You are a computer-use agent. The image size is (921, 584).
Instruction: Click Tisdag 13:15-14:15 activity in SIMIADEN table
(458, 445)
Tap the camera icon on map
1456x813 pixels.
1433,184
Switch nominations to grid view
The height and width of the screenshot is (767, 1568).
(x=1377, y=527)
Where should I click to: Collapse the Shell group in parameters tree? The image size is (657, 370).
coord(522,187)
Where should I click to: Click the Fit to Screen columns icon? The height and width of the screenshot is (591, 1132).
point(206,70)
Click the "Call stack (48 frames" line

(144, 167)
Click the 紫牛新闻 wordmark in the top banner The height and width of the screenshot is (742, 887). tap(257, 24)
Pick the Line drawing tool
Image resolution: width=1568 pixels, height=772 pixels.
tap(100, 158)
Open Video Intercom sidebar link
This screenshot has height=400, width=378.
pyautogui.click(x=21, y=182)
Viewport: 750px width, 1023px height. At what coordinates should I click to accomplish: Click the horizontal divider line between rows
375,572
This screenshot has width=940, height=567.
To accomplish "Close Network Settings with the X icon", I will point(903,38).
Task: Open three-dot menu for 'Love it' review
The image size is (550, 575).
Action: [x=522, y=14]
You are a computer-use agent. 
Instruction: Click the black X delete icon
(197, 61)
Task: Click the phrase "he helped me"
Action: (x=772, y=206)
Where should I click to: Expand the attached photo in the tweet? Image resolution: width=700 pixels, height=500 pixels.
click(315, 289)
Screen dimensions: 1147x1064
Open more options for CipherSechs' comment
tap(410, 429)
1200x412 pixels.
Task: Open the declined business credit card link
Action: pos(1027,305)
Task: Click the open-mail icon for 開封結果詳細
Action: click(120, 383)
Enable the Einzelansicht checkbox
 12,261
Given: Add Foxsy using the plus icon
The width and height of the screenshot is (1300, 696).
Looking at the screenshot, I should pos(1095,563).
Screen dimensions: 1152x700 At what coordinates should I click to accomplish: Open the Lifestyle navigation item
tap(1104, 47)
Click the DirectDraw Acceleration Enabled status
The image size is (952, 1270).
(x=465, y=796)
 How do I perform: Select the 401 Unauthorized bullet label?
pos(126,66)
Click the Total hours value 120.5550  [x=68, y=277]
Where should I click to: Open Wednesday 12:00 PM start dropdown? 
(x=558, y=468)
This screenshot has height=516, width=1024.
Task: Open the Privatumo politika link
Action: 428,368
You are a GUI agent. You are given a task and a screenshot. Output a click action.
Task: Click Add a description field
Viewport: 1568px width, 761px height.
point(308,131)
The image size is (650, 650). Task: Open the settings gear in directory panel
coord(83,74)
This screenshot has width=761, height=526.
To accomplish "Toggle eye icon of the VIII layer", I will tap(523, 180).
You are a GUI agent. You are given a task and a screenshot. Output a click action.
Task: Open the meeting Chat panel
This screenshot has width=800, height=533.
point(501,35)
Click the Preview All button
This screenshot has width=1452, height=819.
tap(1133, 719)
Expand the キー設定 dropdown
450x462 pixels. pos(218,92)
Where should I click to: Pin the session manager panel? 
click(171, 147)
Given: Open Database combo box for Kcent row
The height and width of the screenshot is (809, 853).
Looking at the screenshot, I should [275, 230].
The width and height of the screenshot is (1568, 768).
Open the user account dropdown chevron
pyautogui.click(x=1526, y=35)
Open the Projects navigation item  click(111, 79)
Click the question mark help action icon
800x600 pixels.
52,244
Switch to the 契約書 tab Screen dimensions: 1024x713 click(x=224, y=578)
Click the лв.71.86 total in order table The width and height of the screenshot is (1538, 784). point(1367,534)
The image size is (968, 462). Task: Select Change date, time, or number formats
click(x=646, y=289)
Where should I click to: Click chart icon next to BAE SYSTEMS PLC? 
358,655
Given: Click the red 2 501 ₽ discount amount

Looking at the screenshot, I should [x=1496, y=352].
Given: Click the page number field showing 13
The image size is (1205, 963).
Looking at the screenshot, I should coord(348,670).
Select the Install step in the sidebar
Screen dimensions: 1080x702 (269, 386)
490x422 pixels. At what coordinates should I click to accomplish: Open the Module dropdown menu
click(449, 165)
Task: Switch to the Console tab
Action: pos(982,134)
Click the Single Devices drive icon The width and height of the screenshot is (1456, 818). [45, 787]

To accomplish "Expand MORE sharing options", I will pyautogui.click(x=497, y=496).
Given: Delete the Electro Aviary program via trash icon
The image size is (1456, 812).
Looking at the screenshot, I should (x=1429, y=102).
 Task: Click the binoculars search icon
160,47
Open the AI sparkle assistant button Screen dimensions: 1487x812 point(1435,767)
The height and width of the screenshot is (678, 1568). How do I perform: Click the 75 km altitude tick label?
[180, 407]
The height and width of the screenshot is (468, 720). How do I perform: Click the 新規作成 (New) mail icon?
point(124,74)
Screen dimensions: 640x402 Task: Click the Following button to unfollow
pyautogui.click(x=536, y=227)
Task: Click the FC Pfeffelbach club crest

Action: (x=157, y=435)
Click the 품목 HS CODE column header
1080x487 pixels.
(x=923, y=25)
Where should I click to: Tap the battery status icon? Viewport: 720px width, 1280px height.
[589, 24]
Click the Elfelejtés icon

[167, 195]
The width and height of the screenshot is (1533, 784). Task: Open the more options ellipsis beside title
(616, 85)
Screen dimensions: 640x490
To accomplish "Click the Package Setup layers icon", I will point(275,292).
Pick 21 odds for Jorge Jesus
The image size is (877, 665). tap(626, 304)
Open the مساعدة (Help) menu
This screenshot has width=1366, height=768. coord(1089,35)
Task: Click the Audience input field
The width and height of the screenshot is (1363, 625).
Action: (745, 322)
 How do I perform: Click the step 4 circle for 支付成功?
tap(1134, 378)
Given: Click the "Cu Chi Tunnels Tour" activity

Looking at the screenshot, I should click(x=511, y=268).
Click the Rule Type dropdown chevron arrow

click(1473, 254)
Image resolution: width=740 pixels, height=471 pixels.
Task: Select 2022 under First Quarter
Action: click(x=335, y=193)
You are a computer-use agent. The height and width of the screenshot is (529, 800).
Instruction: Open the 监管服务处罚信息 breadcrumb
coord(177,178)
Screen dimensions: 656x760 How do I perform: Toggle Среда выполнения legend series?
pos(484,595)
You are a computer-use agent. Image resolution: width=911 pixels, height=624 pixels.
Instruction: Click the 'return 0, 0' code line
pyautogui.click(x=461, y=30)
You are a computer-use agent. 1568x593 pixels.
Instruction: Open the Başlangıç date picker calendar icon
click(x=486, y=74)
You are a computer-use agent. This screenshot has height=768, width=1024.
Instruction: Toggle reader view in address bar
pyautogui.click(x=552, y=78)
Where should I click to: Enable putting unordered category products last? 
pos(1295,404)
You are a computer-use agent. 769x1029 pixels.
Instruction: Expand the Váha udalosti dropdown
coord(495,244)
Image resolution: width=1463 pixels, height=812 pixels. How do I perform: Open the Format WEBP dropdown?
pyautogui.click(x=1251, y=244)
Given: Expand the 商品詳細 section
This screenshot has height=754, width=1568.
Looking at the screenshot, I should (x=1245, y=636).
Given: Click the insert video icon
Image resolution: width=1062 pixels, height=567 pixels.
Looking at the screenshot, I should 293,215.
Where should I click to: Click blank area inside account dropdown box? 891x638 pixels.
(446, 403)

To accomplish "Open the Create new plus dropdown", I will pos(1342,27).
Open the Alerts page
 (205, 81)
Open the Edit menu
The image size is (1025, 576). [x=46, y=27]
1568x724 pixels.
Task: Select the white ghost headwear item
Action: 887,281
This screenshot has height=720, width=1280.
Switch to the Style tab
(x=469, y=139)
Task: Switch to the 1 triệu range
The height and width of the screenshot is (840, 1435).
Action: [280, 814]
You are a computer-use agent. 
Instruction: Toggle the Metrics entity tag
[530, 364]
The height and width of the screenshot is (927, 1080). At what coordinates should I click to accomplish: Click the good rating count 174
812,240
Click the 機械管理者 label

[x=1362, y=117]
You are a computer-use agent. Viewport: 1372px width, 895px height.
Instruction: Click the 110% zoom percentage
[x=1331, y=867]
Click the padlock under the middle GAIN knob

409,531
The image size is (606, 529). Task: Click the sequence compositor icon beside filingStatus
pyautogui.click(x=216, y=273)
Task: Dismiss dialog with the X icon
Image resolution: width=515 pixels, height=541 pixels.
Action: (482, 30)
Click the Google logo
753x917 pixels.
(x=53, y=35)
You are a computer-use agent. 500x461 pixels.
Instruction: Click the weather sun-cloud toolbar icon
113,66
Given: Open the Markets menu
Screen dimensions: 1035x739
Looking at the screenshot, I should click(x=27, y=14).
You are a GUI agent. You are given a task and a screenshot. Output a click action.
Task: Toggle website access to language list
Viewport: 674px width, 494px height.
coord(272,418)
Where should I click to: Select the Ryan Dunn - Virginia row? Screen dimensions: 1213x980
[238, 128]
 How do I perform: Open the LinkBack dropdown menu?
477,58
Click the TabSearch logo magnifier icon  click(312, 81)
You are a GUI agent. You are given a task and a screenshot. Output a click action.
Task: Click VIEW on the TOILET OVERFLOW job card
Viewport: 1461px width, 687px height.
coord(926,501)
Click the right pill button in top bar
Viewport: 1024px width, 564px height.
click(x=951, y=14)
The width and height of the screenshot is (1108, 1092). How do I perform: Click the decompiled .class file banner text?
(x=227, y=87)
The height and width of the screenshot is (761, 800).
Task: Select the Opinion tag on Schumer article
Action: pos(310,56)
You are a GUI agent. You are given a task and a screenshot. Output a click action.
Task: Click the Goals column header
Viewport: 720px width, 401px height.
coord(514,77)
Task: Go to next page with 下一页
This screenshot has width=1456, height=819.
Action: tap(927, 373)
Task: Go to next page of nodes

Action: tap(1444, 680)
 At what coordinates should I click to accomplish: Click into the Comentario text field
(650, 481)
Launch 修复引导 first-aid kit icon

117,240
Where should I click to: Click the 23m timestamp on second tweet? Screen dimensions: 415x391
============
## EXERCISE DIRECTIONS
Your task is to transcribe, with no changes, only the lines of the listing above that lie between the line holding "Expand the キー設定 dropdown" and the line holding "The width and height of the screenshot is (1568, 768).", inclusive.

## ANSWER SECTION
Expand the キー設定 dropdown
450x462 pixels. pos(218,92)
Where should I click to: Pin the session manager panel? 
click(171, 147)
Given: Open Database combo box for Kcent row
The height and width of the screenshot is (809, 853).
Looking at the screenshot, I should [275, 230].
The width and height of the screenshot is (1568, 768).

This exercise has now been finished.